China banned the song in 2020 and Hong Kong's security secretary Chris Tang said that a request was sent to Google to replace the protest anthem search results with China's national anthem 

That request has been denied.

“We have approached Google to request that they put the correct national anthem at the top of their search results, but unfortunately Google refused,” Tang said, according to The Guardian. 

Google did not immediately respond to a request for comment, but Google is starting to make a habit of defying the CCP.  

Manufacturing in the People's Republic

China's unprecedented ascent from third-world country to the largest economy in the world was built on the back of its manufacturing sector.

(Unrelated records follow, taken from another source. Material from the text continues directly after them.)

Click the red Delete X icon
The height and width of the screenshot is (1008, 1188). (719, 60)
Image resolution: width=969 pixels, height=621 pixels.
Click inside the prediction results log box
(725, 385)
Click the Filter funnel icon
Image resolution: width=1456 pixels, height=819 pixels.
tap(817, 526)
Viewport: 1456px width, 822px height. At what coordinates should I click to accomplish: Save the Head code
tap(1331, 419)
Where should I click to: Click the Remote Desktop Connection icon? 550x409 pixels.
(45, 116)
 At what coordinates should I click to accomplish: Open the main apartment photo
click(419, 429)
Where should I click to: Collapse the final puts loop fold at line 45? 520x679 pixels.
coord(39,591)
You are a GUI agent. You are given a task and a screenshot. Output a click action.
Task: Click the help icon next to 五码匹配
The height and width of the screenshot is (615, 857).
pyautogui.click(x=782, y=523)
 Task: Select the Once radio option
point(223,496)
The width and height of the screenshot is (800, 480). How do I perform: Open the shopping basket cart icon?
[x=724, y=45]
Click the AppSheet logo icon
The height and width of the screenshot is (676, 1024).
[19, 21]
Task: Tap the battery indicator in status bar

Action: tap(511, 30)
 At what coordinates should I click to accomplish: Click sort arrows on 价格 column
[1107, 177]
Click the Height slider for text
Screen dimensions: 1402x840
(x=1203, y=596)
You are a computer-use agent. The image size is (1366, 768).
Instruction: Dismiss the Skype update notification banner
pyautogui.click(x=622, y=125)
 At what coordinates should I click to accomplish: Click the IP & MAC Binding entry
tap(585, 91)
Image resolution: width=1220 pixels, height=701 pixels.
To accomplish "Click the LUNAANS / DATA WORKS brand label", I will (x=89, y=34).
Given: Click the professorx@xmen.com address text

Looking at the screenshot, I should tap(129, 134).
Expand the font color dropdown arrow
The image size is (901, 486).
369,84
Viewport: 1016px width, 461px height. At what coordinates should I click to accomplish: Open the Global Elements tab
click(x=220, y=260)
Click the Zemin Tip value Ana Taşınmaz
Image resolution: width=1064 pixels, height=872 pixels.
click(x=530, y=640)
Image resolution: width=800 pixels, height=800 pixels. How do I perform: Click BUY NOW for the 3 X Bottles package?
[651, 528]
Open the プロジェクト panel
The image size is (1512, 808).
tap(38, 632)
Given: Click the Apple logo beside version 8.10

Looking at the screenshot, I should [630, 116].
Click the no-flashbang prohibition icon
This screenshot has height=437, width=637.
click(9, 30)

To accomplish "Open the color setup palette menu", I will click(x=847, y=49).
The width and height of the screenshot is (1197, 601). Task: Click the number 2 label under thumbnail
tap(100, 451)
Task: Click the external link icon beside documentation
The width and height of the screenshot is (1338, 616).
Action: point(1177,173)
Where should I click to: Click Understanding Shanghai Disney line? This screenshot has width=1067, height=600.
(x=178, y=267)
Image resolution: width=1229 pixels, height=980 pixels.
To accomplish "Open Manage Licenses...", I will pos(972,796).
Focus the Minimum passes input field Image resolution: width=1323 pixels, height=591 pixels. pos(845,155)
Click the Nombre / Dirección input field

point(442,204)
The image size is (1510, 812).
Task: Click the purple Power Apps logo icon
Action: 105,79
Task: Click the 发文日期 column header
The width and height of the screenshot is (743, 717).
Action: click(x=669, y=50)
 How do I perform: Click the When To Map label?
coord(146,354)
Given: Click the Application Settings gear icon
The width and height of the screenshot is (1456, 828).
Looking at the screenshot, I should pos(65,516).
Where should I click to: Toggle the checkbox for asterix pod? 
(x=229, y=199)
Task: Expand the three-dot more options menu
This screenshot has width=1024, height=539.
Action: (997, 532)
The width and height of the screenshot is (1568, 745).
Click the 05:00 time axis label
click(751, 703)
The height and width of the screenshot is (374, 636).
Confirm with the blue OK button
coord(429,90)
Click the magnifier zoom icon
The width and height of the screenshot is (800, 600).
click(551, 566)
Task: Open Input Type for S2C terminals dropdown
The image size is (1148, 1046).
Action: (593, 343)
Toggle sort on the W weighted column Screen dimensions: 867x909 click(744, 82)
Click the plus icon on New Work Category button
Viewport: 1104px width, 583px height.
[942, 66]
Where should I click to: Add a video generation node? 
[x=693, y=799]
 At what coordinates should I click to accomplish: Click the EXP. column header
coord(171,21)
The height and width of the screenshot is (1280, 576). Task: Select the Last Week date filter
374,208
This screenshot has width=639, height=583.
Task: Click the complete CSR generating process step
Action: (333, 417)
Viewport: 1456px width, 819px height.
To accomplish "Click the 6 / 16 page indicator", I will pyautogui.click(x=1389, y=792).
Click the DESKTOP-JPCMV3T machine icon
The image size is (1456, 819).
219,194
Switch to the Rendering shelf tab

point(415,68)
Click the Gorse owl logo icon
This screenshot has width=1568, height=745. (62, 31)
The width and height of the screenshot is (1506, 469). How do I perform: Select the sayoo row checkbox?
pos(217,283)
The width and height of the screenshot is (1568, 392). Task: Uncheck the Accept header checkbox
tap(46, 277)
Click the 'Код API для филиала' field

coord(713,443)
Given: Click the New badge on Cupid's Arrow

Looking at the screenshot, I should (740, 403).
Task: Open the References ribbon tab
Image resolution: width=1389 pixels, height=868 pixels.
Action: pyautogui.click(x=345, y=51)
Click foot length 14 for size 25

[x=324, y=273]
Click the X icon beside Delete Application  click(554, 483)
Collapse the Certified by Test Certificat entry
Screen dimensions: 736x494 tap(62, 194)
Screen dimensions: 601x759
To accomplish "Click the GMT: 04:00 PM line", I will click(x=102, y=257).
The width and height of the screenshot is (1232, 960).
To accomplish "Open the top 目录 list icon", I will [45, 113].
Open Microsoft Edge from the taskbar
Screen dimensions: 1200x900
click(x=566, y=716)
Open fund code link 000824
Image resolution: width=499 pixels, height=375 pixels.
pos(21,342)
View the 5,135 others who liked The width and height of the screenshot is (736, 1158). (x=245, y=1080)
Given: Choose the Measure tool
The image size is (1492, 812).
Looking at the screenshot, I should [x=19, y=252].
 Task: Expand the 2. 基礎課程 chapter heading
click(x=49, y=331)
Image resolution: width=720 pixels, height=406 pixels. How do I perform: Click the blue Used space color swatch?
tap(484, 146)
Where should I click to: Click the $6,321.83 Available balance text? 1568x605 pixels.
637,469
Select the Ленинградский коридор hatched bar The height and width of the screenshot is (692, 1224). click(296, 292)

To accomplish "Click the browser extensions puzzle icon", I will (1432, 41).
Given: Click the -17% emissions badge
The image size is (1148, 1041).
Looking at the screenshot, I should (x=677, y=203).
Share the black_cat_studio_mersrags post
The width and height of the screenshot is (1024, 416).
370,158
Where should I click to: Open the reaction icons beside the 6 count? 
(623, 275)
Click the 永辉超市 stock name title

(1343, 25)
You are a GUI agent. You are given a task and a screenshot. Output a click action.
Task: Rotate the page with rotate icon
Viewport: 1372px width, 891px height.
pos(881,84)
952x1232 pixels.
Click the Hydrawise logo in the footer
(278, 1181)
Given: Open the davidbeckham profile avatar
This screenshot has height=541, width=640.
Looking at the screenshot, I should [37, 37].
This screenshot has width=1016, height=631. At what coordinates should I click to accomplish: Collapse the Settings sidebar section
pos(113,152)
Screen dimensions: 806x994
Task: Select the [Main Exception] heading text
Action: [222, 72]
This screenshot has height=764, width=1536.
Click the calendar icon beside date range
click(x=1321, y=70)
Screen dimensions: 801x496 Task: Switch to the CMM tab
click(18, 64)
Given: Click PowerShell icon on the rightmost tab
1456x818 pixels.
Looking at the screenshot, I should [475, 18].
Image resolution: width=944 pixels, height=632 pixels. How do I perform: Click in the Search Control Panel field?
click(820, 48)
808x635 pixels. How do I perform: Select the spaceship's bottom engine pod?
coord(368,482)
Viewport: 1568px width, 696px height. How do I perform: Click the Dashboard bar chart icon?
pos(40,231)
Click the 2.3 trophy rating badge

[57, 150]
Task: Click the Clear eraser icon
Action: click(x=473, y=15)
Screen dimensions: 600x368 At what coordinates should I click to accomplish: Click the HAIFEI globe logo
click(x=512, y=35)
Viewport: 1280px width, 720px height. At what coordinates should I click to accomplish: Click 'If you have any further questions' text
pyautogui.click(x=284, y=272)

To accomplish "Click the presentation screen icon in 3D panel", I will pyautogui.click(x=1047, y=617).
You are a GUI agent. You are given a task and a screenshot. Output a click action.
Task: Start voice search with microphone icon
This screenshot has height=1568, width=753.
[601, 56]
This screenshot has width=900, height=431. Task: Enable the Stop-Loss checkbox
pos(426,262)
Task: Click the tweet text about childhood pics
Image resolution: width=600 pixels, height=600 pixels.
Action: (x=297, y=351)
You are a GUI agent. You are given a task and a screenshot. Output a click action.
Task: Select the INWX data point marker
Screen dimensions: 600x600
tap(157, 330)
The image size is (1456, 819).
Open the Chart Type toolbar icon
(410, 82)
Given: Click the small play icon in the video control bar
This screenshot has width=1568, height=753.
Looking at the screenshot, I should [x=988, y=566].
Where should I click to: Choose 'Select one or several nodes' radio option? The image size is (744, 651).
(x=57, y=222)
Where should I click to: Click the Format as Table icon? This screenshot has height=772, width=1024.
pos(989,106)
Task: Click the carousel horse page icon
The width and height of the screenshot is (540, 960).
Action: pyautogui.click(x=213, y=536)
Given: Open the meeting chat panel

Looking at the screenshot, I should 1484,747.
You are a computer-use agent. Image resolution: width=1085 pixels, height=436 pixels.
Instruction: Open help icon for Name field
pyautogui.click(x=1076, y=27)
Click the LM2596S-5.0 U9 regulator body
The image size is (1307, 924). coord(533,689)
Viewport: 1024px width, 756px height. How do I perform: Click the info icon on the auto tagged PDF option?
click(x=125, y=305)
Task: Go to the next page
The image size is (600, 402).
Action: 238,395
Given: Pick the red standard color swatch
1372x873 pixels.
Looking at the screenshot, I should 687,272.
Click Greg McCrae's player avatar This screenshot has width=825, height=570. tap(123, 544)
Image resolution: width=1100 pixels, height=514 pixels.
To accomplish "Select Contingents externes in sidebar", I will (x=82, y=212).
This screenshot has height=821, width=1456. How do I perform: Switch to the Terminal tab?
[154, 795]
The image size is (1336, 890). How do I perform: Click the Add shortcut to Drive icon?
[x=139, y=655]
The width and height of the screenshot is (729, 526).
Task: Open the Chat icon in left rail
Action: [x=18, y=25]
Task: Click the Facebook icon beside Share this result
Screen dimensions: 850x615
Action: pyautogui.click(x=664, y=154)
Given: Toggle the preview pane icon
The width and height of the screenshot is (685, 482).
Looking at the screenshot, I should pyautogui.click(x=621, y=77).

Country's around the world turned to China for their cheap manufacturing needs. No country has relied more on China for its manufacturing needs than the U.S. with China exporting more than $577 billion in goods (18% of total exports) to the U.S. in 2021 alone.

But the recent lockdowns have once again placed a spotlight on the Foxconn facility in the country that manufactures the bulk (70%) of iPhones sold by Apple (AAPL).

Over the weekend, the Wall Street Journal reported that Apple has accelerated its plans to shift some production of its hardware outside of China, instead opting for manufacturing rivals in India and Vietnam. 

Disruptions at the Foxconn facility tied to the Zero Covid lockdowns and issues with worker pay have led to strikes at the facility.

Apple is expected to produce 3 million fewer iPhones than previously anticipated as it contends with ongoing lockdowns in the region, according to Bloomberg. But Apple is just the tip of the iceberg.

According to CNBC, demand from the U.S. for Chinese manufacturing has dropped 40% while container volume is down 21% since August.